• Source passage:
____
At 02:15 PM 28-11-01 +1100, Kevin Thiele wrote:
Issues
I've taken the route of marking up a textual description, using a minimum of tags. It seems to me that a description comprises a series of features with values. I've used mixed markup because I wanted to have the mimimum tagging and make maximum use of the text. That is, in cases like:
<Feature Name="Life form"><Value>shrub</Value></Feature>
I've made use of the fact that "shrub" occurs in the text by enclosing it in <Value> tags. In cases like:
<Feature><Name>Leaves</Name>
I'm using a <Name> tag rather than a Name attribute
This may make processing considerably more difficult, but it seems to me that there are some advantages. An alternative would be to first process the description into a DELTA-like structure then mark up that. I chose not to go that route because I still have the dream that one day we'll have a method of semi-automatically marking up the content of natural language into something like the above. The other advantage of this structure I believe is that it maintains all the complexity and nuance of the original natural language (which can be retrieved merely by removing all the tags). I prefer this to the DELTA-process (take a natural-language description -> atomise it -> reconstruct semi-natural-language by putting the atoms back together again in some fashion).
My position on this is rather different, and I would prefer to see characters defined a bit more rigorously.
As an example, suppose that the description of one taxon is given as:
<Feature Name="Life form"><Value>shrub</Value></Feature>
A second as:
<Feature Name="Life form"><Value>bush</Value></Feature>
And a third as:
<Feature Name="Life form"><Value>small woody plant</Value></Feature>
And perhaps a fourth as:
<Feature Name="Growth form"><Value>shrub</Value></Feature>
Are these equivalent? There's certainly no obvious way to associate them, aside from knowing that "bush" and "shrub" mean pretty much the same thing in some dialects of English. I think the goal of trying to extract meaning by inserting a few tags into existing textual descriptions relies too heavily on a level of artificial intelligence that we're still unlikely to see for a couple of decades.
____
• Supplied data:
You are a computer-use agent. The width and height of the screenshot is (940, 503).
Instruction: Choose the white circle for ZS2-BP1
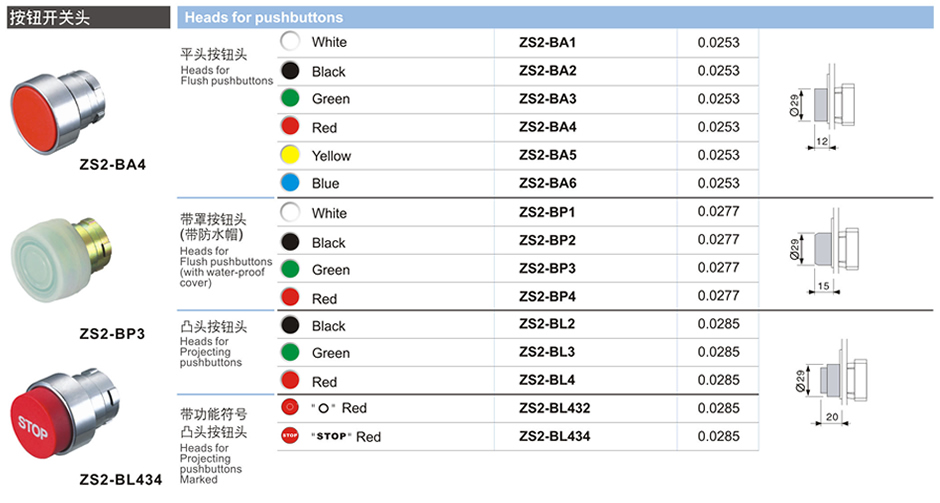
____
• Objectives:
1. Do these statements agree with the post about marking up taxon descriptions? Answer yes or no to each, and quote the deciding words of the post.
(a) Thiele says the original natural language can be recovered by stripping out the tags.
(b) Thiele decided to convert the description into a DELTA-like structure before marking it up.
(c) The reply expects the needed artificial intelligence to arrive within a couple of years.
2. In the post about marking up taxon descriptions, what does Thiele use in place of a Name attribute?
3. Carry on the post about marking up taxon descriptions from its last sentence.
The data plays no part in the work that comes next.

• Written answers:
1.
(a) Yes: "which can be retrieved merely by removing all the tags"
(b) No: "I chose not to go that route"
(c) No: "a level of artificial intelligence that we're still unlikely to see for a couple of decades"

2. A <Name> tag.

3.
But pondering on this made me think about why Kevin and I often disagree on some of these issues. If I may greatly over-simplify our viewpoints, his view is (I think) that a formal description ought to be a document from which data can be extracted; whereas I tend of view a formal description more as a database from which text can be generated.
So what ARE we after: the free-flowing flexibility of a document, or the rigour and precision of a database? Fortunately, there is a fair bit of middle ground. It's worth noting that XML was developed as a markup language for documents, but that it's primary usage to date has been as a sort of portable and relatively light-weight data container. Still I think that finding the right balance between flexibility and rigour is going to be a major challenge in this exercise.
Features are nested:
<Feature><Name>Leaves</Name> <Feature><Name>Shape</Name></Feature>
</Feature>
Is this allowable? In XML-Spy I can create a Schema OK for this document. It's also well-formed.
It's certainly allowable in XML. Is it desirable in a description? Possibly, but I think it relates to my question from yesterday about hierarchies of characters ought to be expressed. Nesting is a very good way to express a single hierarchy, but not for handling alternative hierarchies. Which do people want?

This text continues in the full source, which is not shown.